As is well known, one has to add a “friction” to make the equilibrium dynamics of a standard small open economy (SOE) model stationary and so get a well-defined solution. Two particularly popular frictions have been an endogenous discount factor (EDF) in agents’ optimization problem and a debt-elastic interest rate (DEIR) at which domestic agents borrow from abroad.¹ But, then, as is also well known, if one uses an appropriate parameterization, the choice of the friction, and hence of the model, is trivial because they predict identical steady states and transition dynamics at business-cycle frequencies.² What I show in this short paper is that, once I add a collateral constraint, this equivalence does not hold any more and so the choice between an EDF model and a DEIR model ceases to be a trivial issue.

I build upon the baseline small open economy model. I first add an EDF and a DEIR mechanism as in the above literature and, in turn, I also add a simple financial constraint, as in e.g. Mendoza (2002), which is also used by the literature on sudden stops.³ The latter means that domestic agents cannot borrow more than a fraction of their assets from the world capital market so that, when it binds, it is like having a sudden stop. To demonstrate the different implications of the two mechanisms, I first solve and evaluate the two models (i.e. the EDF and the DEIR) by comparing their steady state solutions both when the collateral constraint is binding and when it is not binding.

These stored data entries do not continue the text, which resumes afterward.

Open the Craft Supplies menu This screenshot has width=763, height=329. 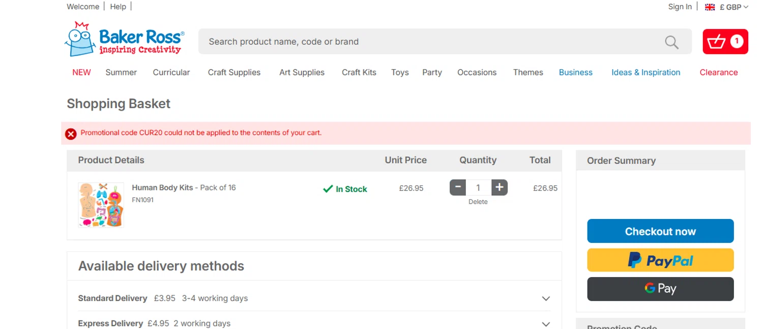(234, 72)
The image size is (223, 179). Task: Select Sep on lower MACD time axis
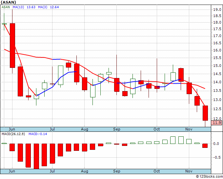[117, 171]
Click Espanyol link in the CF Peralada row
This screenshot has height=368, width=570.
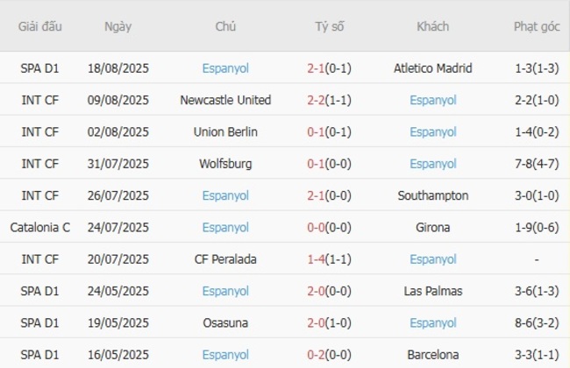[x=433, y=259]
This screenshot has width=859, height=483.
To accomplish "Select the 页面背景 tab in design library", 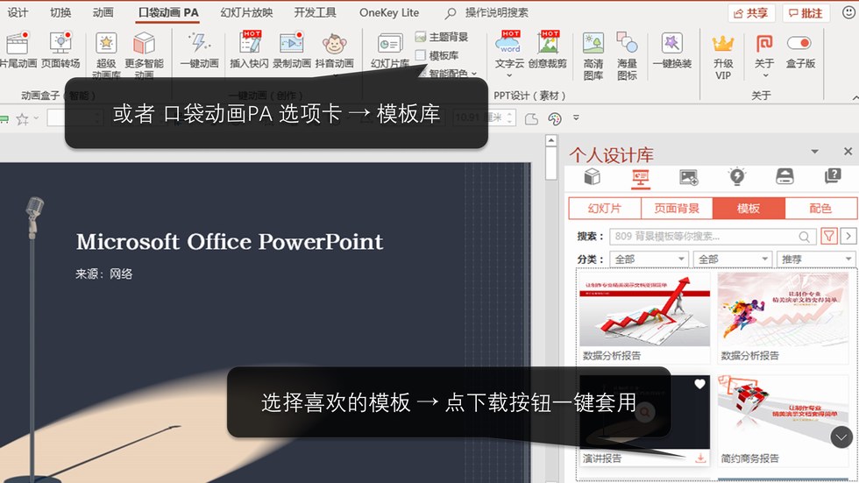I will [677, 209].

Then, I solve and evaluate their dynamics. In particular, I assume that both models happen to be at the financially unconstrained steady state equilibrium (which is the same across models) and are then hit by a temporary adverse shock to TFP. Again, I compare the two models with and without the collateral constraint, where, in the case with, I use the methodology of Guerrieri and Iacoviello (2015) to allow for an occasionally binding collateral constraint.

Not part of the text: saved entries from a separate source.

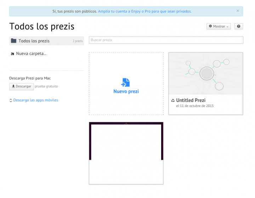
Task: Focus the Buscar prezis search field
Action: [166, 40]
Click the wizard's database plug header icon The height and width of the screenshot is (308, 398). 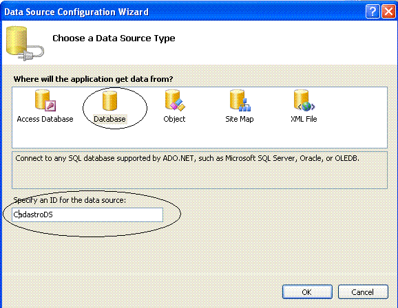click(x=25, y=43)
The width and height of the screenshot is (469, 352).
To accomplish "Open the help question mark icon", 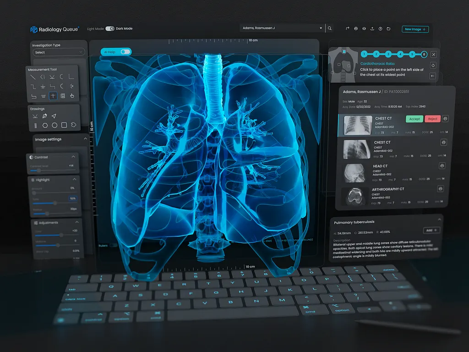I will [380, 29].
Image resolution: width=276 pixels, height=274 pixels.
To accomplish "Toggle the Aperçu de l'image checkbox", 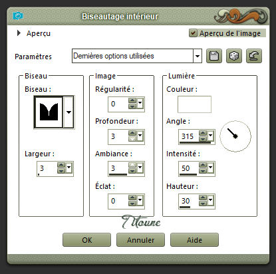I will point(193,33).
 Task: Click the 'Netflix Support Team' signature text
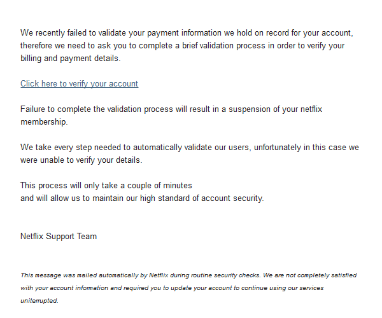(59, 236)
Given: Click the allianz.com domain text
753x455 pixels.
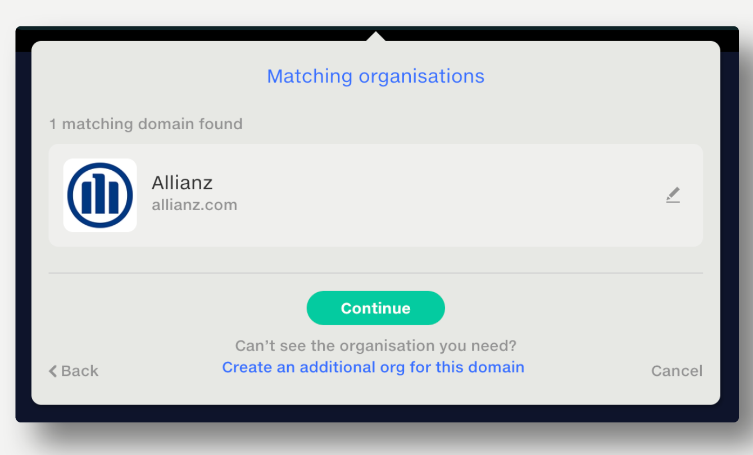Looking at the screenshot, I should tap(194, 204).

My main results are as follows. The presence of the financial constraint breaks the equivalence between the EDF and the DEIR model and, more generally, breaks the celebrated result of being indifferent about the way of making the small open economy model stationary. This applies both to the steady state and to the transition. Given this, the comparison of the dynamics of the two models reveals that the EDF model predicts a slower recovery of a financially constrained economy from a temporary adverse TFP shock relatively to the DEIR model, which also helps to bring the small open economy model closer to the stylized facts.

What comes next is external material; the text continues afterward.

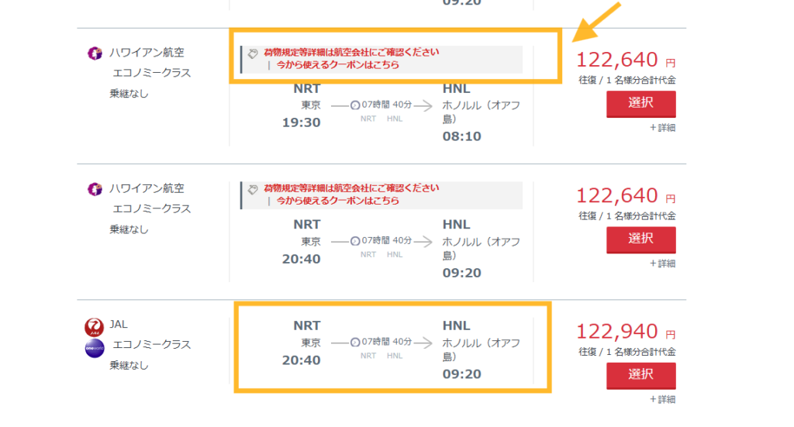Expand +詳細 for the JAL flight
Image resolution: width=794 pixels, height=427 pixels.
[x=662, y=400]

Therefore, once I add collateral constraints, a proper mix of parameters is not enough to make these popular model specifications equivalent. The non-equivalence result arises from the Euler equations for foreign bonds and capital, in the sense that the introduction of the collateral constraint adds extra distortions also known as asset pricing wedges, which differ qualitatively across the EDF and the DEIR models. This is a reminiscent of the literature on balance sheet monetary policies. Once one adds financial frictions (like borrowing constraints, transaction costs, segmented markets, moral hazard, etc.) into Wallace (1981) baseline model, different balance-sheet monetary policies can lead to different asset pricing wedges and this allows these policies, and their mix, to affect the real economic activity (see Walsh 2017, chapter 11.5, for a review).

The rest of the paper is as follows. Section 2 presents the economic environment. Section 3 solves the model(s). The final section closes this short paper.

2 A Small Open Economy Model

I will augment a standard small open economy model with financial constraints. I will work in steps starting with the non-stationary model.

2.1 Baseline Non-Stationary Model

A small open economy is inhabited by a large number of identical infinitely lived households with preferences:

$$ E_{0}\sum\limits_{t=0}^{\infty }{\theta }_{t}{U}\left( c_{t},h_{t}\right) $$

(1)

where 0 < 𝜃_t < 1 is a time discount factor (defined below), c_t is consumption and h_t is hours of work.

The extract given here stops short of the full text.